January 8, 2015 Leave a Comment


Given my history with webOS devices I think I enjoy a good retrospective of what went wrong on the way to getting a device out to market (given the fantastic engineers and people involved) more than the average bear.

The “Under Fire” piece on the story of the Fire Phone is an interesting one.

Who knows which details are true or not. There is also more information than can ever be sleuthed by a reporter, but if we take the high level claims as truth then there is one piece that I find especially interesting, and that is around the branding:

Bezos had profound reasons for preferring a top-of-the-line smartphone. Multiple sources indicate that the premium phone represented a “repositioning of the brand away from being so utilitarian and toward becoming more of a lifestyle brand like Apple,” as the high-ranking Lab126 designer phrases it. Bezos expressed some of these sentiments himself in a memo he wrote years ago, entitled “Amazon.love.” In the memo, first revealed by journalist Brad Stone in The Everything Store, Bezos describes his vision to transform Amazon into a brand such as Apple, Nike, or Disney, which are “widely loved by their customers, and are even perceived as cool.”

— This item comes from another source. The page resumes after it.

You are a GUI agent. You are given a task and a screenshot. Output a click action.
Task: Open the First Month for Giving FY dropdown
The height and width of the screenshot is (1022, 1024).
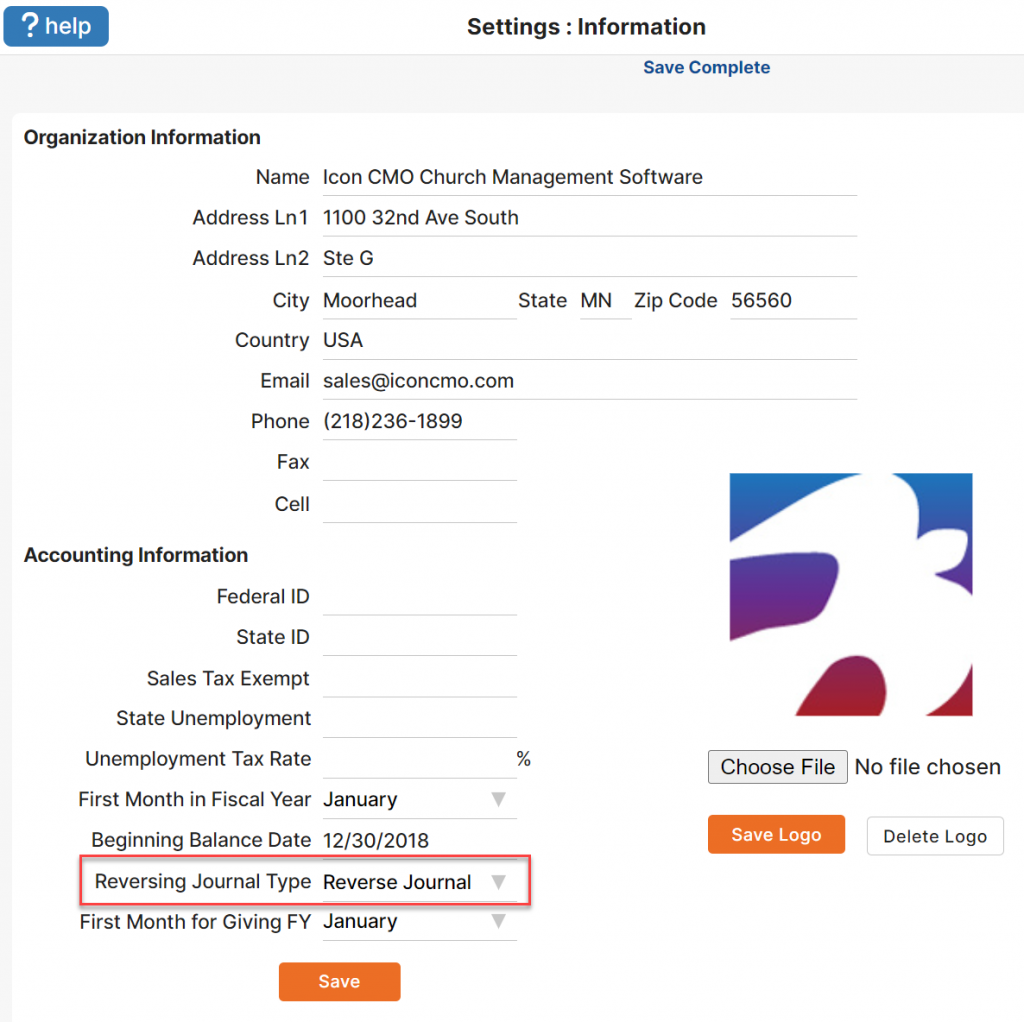pyautogui.click(x=418, y=922)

Amazon is famous for not making a profit and playing a very long game. Apple is famous for building revolutionary products that consumers adore, often as art. The profit margins are huge and Apple has thus become able to have quite a war chest.

There is a burden that Apple carries though, and that is the burden of expectation. When Apple comes out with a new product it has to be revolutionary else it is a let down. From iMac to iPod to iPhone, the next thing better be amazing. What a bar for the Apple Watch when it comes out, or whatever is in the wings. The iPhone 6 is arguably the best phone ever made, but it was still “incremental” in many eyes (that didn’t stop everyone from picking one up!).

A great team would rather have a high bar to push themselves to build the best possible product. In many ways it is a true “good problem to have”, but what about if Amazon wasn’t fixated on changing the brand to be something it isn’t (yet) and instead leaned in to that brand in the short term and baby stepped its way to the future?

If Amazon is about great customer experiences with great prices then why not build that. Make a rock solid device at a fantastic price. Within the Android ecosystem there is plenty of room for this device to exist, and if the team is focused on that vs. getting cameras working to watch your head the better everyone would be for it.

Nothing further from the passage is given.